The broker claims the lender will negotiate a discount of around 200 basis points from the standard variable rate to attract new borrowers and 120-150 basis points to retain existing borrowers.

The attached table compares plans from the top four, including fees and surcharges, plus the bank’s lowest variable rates. Annual fees range from $120 to $395.

“Savings from an offset account generally have to cover costs,” Foster-Ramsay says.

More difficult to borrow

The buffer that prudential regulators can use at 3 percent also affects lending capacity. This means a borrower with a 4 percent mortgage will have the capacity to repay rated by the lender at 7 percent.

“Property buyers have been negatively impacted because the rate hikes have not kept pace with the falling prices,” said Oliver at AMP. “This means their borrowing power has been lowered, but house prices remain high,” he said.

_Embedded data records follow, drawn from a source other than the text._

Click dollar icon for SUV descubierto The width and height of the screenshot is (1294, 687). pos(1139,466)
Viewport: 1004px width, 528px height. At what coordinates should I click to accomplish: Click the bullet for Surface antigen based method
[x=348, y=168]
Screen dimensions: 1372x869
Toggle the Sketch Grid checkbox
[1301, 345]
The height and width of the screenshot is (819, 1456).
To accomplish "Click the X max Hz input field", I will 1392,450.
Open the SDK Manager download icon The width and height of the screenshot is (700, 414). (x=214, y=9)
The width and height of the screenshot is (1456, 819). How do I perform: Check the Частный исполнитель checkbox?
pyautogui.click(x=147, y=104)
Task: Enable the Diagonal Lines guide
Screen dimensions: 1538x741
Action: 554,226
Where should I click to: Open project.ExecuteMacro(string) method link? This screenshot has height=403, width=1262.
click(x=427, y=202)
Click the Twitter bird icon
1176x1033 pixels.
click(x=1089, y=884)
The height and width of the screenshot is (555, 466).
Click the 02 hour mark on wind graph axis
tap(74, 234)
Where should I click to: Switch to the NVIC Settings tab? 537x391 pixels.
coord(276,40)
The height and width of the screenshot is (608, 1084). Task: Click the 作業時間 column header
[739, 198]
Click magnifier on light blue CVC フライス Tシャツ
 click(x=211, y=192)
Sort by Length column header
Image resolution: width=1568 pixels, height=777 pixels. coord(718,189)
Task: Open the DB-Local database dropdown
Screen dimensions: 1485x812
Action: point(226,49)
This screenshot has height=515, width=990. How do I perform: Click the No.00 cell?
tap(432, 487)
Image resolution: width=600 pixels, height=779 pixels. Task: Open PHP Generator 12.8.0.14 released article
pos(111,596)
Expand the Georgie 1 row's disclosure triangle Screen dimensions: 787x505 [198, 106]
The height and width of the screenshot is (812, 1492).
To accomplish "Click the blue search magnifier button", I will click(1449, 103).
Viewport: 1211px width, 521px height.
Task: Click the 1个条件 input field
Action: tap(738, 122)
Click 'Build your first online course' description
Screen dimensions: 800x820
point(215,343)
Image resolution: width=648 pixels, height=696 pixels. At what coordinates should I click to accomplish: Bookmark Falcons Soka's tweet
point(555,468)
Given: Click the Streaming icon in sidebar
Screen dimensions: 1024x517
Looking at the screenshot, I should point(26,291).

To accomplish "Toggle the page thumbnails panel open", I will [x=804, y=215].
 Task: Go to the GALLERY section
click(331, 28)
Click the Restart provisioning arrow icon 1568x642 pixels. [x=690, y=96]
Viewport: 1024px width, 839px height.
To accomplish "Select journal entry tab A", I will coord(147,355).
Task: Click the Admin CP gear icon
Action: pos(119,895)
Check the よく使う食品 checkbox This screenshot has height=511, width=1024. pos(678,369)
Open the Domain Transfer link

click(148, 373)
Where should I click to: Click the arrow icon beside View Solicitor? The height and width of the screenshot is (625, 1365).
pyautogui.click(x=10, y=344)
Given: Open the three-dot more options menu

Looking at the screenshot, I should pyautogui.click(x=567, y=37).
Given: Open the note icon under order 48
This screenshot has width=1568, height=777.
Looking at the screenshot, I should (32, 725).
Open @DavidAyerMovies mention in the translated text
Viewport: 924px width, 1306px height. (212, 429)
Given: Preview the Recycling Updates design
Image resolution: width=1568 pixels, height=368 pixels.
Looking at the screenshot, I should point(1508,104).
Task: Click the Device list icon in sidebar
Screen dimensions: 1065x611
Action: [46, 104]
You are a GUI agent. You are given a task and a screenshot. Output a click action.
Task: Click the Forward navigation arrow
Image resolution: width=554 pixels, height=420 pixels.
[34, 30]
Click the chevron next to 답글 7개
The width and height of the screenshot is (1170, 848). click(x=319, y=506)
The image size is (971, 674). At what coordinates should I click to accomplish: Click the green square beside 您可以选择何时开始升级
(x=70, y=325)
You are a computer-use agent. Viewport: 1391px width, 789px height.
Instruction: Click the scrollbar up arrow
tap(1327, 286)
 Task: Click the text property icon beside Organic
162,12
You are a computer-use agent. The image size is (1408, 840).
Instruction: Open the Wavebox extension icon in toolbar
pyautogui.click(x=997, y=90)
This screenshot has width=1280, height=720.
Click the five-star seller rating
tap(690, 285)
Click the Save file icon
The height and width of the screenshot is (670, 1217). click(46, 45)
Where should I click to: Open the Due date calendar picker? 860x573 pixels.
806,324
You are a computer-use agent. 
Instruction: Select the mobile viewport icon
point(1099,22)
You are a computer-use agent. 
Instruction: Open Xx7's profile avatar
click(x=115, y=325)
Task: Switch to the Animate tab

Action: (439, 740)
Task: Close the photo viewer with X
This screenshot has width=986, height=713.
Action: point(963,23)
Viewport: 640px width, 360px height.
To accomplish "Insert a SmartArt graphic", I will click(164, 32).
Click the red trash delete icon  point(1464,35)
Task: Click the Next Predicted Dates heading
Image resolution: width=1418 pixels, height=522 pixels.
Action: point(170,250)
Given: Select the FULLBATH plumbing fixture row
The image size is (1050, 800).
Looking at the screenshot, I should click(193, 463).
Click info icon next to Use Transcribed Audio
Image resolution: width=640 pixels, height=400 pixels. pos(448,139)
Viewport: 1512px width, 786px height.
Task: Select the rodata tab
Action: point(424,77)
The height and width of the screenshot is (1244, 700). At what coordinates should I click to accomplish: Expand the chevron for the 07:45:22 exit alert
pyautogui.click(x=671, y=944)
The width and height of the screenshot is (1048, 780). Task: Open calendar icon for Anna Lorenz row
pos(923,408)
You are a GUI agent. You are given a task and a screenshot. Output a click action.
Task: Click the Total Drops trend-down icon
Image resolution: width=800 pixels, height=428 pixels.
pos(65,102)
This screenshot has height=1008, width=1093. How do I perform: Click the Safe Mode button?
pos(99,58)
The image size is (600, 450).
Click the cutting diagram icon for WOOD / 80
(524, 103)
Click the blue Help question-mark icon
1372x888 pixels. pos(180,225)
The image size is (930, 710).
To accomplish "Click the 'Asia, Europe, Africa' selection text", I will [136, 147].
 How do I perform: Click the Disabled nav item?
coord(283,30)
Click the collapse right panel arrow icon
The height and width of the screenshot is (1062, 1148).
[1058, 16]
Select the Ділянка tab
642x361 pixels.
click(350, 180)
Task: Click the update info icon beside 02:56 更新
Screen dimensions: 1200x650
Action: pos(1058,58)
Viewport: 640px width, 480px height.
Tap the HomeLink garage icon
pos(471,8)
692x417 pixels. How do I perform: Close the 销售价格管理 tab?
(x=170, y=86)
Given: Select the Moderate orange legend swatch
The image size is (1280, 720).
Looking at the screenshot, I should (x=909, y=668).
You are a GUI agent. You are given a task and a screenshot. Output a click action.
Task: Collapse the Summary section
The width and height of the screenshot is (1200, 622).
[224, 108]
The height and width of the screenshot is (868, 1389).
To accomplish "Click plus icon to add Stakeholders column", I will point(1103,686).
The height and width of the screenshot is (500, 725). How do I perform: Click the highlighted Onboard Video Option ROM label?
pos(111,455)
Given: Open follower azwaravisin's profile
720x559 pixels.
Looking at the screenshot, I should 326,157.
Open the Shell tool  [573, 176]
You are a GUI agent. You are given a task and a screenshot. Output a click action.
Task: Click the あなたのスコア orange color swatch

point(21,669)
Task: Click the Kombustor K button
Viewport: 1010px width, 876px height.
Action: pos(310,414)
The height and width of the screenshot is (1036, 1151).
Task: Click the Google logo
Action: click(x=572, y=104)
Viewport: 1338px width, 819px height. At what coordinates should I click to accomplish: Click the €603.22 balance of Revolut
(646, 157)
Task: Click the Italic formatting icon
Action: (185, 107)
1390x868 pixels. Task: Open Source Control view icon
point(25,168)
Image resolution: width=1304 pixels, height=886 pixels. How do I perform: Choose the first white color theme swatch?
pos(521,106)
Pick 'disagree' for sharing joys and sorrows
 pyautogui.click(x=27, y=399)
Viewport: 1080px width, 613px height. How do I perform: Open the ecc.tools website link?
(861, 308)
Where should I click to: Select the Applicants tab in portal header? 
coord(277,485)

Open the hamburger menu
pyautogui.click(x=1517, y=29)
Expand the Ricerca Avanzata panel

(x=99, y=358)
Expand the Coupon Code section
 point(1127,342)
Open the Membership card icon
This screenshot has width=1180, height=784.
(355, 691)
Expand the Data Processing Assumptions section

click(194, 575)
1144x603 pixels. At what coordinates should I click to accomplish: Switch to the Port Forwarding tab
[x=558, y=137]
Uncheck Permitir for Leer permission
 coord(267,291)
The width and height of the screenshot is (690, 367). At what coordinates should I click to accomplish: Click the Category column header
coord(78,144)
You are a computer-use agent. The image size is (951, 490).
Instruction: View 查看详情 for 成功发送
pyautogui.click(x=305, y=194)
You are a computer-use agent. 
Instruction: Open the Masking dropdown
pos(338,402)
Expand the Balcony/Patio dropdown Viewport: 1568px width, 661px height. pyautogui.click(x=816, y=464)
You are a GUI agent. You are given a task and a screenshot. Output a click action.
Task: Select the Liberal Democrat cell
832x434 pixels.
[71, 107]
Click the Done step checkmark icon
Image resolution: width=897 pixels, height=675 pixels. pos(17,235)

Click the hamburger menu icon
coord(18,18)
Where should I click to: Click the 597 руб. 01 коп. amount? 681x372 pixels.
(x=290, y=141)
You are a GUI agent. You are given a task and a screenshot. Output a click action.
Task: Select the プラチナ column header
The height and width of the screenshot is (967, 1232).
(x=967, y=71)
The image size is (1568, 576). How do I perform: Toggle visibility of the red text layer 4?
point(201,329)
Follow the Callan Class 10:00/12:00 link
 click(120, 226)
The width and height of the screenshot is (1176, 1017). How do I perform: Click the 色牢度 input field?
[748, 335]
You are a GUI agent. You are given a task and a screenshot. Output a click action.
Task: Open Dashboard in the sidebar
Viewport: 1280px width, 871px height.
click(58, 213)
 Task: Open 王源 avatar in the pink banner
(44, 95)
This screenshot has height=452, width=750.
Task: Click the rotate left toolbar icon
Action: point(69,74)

The agent claims it is a growing problem for buyers who need to borrow up to their maximum loan limit.

“Usually upgrades and investors have some equity under their belts,” said Bakos’ buying agent. “Those who need to borrow within their capacity are under pressure because rising interest rates can reduce their budget,” he said.

Investors continued to be attracted by the rise in rental yields as vacancy rates tightened across the country, the agency said.

Sydney’s combined rents were up 17.5 per cent over the past year, Brisbane 19 per cent and Melbourne about 15 per cent, according to SQM Research. Investors’ share of new mortgages surged earlier in the year as many sought alternatives to volatile stock market investments, the agency said.